(Beginning of Data to use)

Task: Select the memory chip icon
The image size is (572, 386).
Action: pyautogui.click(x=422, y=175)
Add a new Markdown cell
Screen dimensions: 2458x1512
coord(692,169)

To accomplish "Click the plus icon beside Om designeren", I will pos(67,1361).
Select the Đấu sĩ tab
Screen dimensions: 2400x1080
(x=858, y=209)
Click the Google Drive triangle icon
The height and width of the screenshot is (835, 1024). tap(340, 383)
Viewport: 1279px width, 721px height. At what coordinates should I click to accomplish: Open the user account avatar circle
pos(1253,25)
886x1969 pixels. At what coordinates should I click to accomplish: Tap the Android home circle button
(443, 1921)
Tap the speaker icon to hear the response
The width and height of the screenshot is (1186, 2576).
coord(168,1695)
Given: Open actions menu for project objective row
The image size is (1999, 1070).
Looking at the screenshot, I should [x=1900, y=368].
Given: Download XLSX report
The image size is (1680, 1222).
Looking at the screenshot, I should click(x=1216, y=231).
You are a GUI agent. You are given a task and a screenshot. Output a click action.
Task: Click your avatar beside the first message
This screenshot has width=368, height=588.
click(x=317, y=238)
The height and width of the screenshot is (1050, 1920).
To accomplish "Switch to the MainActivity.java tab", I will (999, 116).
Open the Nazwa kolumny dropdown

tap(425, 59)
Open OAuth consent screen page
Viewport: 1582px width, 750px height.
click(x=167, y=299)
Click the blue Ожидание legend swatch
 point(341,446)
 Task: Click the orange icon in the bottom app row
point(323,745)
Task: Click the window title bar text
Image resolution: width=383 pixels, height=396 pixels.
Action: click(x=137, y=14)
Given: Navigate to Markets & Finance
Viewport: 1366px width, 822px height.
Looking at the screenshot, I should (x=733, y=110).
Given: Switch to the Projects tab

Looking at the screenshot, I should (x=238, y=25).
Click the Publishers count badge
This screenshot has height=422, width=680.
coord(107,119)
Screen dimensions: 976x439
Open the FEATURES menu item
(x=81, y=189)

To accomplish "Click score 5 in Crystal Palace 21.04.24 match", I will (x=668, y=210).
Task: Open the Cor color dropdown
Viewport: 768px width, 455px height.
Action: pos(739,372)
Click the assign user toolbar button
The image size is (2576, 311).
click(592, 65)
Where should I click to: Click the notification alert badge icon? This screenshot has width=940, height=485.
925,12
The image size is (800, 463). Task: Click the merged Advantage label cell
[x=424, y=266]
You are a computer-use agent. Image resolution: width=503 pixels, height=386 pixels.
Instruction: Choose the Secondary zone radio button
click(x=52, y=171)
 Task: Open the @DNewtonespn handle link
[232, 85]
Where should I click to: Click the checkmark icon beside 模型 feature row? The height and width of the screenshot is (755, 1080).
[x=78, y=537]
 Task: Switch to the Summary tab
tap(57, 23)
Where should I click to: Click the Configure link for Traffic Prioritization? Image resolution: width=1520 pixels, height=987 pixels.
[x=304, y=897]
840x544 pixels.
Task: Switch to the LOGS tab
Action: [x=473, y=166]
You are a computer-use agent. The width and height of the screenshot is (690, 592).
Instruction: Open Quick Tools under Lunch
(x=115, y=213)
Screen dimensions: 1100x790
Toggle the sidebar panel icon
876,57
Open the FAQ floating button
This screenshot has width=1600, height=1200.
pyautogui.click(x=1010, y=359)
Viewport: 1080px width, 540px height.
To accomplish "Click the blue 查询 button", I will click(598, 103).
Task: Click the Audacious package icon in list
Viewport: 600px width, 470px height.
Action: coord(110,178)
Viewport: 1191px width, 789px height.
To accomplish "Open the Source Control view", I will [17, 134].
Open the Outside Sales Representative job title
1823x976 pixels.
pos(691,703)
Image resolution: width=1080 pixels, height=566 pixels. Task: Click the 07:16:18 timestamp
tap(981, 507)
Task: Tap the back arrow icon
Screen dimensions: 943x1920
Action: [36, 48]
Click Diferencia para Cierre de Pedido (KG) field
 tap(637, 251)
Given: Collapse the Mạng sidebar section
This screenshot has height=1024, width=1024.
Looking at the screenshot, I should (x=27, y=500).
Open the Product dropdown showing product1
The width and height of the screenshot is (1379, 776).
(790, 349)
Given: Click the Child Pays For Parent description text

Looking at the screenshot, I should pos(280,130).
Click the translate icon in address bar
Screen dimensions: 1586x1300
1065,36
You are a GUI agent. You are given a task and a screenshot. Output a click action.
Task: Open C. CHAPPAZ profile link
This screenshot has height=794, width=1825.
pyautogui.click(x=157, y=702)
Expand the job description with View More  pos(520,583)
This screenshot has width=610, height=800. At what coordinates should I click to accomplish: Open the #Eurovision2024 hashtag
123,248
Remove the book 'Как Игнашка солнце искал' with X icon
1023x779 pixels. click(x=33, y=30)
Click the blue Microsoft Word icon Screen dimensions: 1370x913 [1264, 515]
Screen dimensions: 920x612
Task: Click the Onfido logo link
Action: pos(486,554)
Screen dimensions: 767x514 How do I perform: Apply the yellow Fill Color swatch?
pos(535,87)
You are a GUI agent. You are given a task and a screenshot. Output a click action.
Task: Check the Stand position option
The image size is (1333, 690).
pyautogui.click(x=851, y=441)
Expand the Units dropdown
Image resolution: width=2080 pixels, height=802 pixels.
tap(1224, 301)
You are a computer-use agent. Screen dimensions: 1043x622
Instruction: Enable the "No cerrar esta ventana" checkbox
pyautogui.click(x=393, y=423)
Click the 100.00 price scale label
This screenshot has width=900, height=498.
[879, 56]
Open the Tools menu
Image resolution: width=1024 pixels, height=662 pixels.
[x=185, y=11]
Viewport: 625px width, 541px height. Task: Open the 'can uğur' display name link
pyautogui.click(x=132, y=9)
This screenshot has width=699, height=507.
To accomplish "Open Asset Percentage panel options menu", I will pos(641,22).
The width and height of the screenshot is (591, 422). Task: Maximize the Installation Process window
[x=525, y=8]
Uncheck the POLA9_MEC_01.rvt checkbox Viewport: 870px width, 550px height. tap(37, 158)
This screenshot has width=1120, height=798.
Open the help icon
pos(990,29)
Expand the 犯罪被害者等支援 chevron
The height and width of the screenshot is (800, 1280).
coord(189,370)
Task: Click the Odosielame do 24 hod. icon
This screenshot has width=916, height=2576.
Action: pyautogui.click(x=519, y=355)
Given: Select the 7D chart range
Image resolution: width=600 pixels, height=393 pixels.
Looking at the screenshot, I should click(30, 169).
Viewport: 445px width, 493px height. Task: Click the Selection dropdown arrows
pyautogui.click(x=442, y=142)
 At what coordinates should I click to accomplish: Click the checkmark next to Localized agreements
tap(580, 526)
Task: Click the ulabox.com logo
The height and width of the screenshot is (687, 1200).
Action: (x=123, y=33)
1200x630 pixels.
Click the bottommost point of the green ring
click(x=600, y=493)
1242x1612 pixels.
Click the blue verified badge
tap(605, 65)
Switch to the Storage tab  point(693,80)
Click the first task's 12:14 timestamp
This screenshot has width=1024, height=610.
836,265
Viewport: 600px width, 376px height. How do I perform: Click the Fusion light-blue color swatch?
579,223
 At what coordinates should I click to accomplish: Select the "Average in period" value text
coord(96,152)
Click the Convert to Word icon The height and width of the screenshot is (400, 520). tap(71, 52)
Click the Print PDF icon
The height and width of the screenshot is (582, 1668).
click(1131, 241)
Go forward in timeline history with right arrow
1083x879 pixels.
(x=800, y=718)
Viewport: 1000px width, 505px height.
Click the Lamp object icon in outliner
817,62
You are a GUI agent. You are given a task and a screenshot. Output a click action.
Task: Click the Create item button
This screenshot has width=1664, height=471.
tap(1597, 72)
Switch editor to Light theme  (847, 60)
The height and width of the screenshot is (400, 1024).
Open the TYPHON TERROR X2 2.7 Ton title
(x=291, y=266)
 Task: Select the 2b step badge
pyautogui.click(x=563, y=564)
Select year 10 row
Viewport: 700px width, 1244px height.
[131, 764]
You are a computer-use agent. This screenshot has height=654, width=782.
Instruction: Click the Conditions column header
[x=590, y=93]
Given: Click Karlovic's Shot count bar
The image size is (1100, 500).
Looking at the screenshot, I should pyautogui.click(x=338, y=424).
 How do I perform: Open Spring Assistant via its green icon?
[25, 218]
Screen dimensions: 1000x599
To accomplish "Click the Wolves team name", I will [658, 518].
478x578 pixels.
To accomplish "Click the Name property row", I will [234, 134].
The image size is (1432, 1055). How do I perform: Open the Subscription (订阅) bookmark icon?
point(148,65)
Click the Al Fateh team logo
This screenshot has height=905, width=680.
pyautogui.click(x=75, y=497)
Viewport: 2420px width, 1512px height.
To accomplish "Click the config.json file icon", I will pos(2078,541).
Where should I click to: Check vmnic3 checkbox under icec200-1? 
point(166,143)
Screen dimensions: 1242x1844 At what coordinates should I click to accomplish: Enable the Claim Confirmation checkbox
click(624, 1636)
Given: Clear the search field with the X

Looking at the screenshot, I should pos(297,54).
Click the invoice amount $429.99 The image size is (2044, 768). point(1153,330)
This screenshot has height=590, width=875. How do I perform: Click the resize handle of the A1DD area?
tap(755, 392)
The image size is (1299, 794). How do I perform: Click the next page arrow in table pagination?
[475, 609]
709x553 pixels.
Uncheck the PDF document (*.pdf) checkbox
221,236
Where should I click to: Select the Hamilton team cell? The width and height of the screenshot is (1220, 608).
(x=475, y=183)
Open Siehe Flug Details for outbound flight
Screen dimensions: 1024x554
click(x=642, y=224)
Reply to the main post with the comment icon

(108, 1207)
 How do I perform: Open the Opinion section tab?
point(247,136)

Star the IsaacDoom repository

(End of Data to use)

## Assignment
Find and copy each line of the listing above that holds the word "first".

## Answer to the problem
Task: Click your avatar beside the first message
Click the first task's 12:14 timestamp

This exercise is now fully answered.